▶ Your task: Find the string "text" in the records and copy each line where it occurs.

▶ Information supplied:
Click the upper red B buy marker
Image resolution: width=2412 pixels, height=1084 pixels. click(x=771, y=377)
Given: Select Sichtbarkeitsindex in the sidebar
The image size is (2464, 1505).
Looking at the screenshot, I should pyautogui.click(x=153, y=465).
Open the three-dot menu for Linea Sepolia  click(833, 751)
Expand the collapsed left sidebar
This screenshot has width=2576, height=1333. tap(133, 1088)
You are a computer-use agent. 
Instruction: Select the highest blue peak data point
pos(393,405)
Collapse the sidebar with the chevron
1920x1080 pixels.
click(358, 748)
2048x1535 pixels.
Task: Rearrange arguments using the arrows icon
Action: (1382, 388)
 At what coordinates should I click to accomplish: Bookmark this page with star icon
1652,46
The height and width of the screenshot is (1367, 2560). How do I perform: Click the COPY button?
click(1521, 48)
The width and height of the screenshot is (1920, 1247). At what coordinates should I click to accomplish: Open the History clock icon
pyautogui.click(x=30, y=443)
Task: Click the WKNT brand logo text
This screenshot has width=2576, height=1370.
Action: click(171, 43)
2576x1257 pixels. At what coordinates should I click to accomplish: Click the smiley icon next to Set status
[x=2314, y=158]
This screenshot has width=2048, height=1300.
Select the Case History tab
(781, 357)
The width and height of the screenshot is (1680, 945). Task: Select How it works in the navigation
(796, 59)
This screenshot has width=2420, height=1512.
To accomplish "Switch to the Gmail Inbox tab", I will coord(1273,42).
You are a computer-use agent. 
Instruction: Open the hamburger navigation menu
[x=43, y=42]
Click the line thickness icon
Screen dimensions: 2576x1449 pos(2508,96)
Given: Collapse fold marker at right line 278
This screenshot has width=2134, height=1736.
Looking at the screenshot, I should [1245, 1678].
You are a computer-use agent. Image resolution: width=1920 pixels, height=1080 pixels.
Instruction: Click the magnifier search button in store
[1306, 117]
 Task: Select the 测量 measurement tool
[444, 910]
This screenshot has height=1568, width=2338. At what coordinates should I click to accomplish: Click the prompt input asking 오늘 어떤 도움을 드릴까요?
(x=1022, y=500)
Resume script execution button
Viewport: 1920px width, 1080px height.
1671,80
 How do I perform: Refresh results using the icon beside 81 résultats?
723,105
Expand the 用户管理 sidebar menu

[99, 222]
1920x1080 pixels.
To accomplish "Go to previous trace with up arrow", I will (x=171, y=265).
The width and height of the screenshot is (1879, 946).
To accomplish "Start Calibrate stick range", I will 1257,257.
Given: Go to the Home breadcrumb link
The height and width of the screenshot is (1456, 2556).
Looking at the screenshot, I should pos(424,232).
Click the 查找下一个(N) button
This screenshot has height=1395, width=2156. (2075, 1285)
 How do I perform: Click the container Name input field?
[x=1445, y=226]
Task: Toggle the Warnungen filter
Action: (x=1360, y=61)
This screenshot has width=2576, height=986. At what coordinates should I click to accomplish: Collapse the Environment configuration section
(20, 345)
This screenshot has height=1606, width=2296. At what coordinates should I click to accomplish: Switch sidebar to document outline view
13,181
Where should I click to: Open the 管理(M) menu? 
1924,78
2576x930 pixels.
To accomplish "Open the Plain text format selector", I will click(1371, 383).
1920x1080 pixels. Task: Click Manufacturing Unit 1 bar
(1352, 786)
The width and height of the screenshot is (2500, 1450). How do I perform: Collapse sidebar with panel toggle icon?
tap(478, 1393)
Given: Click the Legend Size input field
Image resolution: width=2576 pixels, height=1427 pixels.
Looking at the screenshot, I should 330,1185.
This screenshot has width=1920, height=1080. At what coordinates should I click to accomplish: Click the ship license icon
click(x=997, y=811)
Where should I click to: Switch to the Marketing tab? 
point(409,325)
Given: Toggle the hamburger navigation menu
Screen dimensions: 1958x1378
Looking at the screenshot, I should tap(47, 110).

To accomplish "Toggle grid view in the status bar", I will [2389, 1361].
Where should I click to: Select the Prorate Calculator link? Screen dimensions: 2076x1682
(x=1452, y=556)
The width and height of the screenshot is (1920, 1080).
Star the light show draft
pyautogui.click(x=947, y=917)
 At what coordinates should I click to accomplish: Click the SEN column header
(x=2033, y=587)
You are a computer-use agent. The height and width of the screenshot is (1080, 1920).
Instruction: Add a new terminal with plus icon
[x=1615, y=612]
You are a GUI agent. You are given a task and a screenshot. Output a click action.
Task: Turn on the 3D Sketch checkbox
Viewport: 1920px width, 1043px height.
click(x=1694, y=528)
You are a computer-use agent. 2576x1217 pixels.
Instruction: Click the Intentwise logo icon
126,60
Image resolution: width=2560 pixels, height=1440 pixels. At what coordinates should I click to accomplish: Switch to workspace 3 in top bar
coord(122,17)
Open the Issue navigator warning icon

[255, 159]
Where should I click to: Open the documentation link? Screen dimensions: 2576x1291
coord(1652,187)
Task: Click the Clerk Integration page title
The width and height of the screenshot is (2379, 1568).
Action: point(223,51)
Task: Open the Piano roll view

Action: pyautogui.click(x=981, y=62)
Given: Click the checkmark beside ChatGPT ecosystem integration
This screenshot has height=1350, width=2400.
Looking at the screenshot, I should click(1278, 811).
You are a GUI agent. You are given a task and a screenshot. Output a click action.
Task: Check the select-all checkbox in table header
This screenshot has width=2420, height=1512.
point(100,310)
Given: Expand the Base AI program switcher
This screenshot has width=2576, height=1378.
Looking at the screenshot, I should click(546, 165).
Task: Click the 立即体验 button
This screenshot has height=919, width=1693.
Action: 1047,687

▶ The answer:
Task: Click the WKNT brand logo text
To accomplish "Open the Plain text format selector", I will click(1371, 383).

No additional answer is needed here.